La manipulación mediática es hoy más temible y peligrosa que la lucha contra el terrorismo, que las guerras en el Medio Oriente, que los conflictos en disímiles naciones, precisamente porque esa manipulación es quien las ha construido, el instrumento clave que ha llevado a la palestra pública determinadas “situaciones” y se encarga eficazmente de ocultar sus causas verdaderas.

Teóricamente, constituye la acción y efecto de procurar en los sujetos el desconocimiento o ignorancia y evitar la circulación o divulgación del conocimiento de datos, argumentos, noticias o información, que no sea favorable a quien desea desinformar.

En la era del auge tecnológico, cuando el mundo está a la distancia de un click, la manipulación mediática se establece como un arma muy poderosa, como el pan de cada día de las grandes cadenas informativas a nivel mundial.

Y es que los medios de comunicación se erigen como el mecanismo común que aglutina a la sociedad, sin divisiones de raza, sexo o nivel social, el producto consumido por todos y por tanto el puente que canaliza el qué, cómo, cuándo y por qué se dice.

Con la utilización de elementos como la distracción, el lenguaje simple, explotar el aspecto emocional y sobre todo basar su estrategia en crear un problema y después ellos mismos ofrecer una solución heroica, manejan el flujo informativo de estos tiempos.

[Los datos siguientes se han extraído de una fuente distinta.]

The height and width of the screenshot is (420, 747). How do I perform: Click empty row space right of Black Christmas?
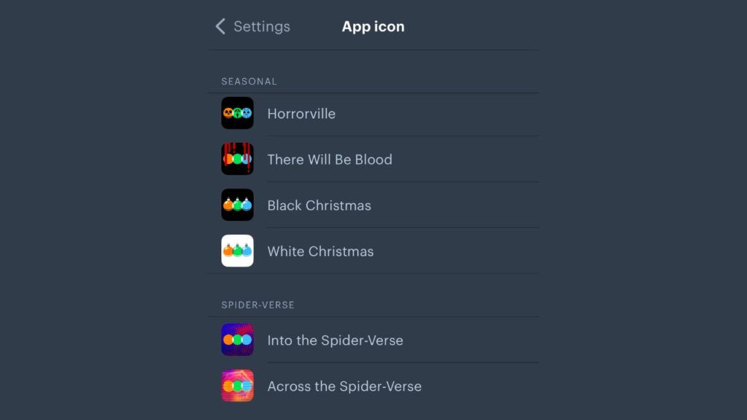click(x=467, y=206)
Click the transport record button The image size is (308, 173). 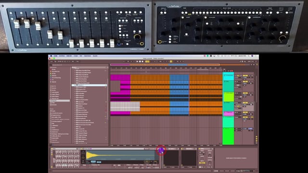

En Cuba, donde el boom de determinados sitios digitales independientes marca nuestra imagen en internet, la manipulación mediática se alza como la bandera que enarbola una sociedad cubana sumida en la oscuridad del medioevo, una nación mantenida en la pobreza económica e intelectual por parte de la llamada dictadura del Socialismo.

El más reciente, el caso Karla, la “inocente” estudiante universitaria expulsada por militar en las filas de una organización con ideas opuestas  a los valores de nuestra sociedad.

Una muchacha convertida en Barbie, en muñeca, en la cara bonita detrás de una historia que esconde miles de dólares y cientos de motivos no mencionados, pero conocidos por aquellos que son capaces de analizar un poco más allá del drama emocional de telenovela que muestra dicho suceso.

Drama que al final resulta muy sencillo si lo analizamos basándonos en lo que ya hemos explicado acerca de la manipulación, por ejemplo: solo se nos muestra  aquello que quieren que conozcamos, el aspecto frágil y desvalido de la jovencita.

Nunca se explica que Karla debía saber que el Periodismo es una carrera ideológica, que responde a intereses específicos, intereses que son invariables en cada sociedad o gobierno.

Ponen en su persona ideas que vienen de tierras ajenas y  que lógicamente fueron sembradas por alguien más. Omiten de forma astuta que ella no es más que la modelo de turno de un entramado que funciona hace más de 50 años, y que solo persigue destruirnos desde dentro, porque ha sido imposible hacerlo desde fuera.

Entonces, después de estas palabras, pregúntese usted ­­¿será Karla tan “inocente” o es ya otro modelo manipulable y manipulado dentro de la guerra mediática de este siglo?